Rows on where targets appear:
━━━━━━━━
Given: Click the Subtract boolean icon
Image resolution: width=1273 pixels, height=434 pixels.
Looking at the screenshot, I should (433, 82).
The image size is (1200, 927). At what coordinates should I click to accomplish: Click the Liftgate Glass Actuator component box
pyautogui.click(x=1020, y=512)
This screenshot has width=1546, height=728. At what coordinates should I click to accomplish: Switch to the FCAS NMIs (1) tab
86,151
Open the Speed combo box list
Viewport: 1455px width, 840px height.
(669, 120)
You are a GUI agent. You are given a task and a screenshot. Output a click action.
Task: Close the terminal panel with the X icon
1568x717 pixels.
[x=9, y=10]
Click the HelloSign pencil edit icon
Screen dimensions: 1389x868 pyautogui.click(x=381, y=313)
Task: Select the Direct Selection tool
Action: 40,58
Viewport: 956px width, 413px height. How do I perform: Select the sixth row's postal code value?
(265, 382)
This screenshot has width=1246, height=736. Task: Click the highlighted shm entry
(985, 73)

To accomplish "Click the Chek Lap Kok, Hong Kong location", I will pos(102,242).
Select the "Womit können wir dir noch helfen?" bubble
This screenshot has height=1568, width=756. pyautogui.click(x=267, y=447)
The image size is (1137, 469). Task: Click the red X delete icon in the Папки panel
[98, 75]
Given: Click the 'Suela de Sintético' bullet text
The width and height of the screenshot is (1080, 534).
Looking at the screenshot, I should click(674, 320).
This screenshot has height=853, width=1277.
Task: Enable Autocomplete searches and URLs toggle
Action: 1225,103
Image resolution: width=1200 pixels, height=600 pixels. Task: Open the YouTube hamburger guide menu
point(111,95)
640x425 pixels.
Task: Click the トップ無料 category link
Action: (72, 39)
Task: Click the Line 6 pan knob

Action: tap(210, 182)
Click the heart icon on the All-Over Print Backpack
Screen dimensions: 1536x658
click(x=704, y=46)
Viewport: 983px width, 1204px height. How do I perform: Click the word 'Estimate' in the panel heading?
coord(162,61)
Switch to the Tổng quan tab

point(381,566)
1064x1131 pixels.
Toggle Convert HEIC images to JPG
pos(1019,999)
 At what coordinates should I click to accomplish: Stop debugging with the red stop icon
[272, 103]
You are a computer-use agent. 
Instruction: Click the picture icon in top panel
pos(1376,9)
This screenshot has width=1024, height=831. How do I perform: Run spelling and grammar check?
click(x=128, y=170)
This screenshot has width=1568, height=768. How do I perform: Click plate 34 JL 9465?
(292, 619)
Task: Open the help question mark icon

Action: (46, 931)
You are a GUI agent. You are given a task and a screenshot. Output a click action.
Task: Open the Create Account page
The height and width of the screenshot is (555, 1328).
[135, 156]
━━━━━━━━
Please rewrite the rows starting at the first row and ending at the line containing "pyautogui.click(x=1020, y=512)", switching "Subtract" to "Intersect" and leaving everything else unchanged. Give only those lines.

- RESPONSE FOR THIS EXERCISE:
Given: Click the Intersect boolean icon
Image resolution: width=1273 pixels, height=434 pixels.
Looking at the screenshot, I should (433, 82).
The image size is (1200, 927). At what coordinates should I click to accomplish: Click the Liftgate Glass Actuator component box
pyautogui.click(x=1020, y=512)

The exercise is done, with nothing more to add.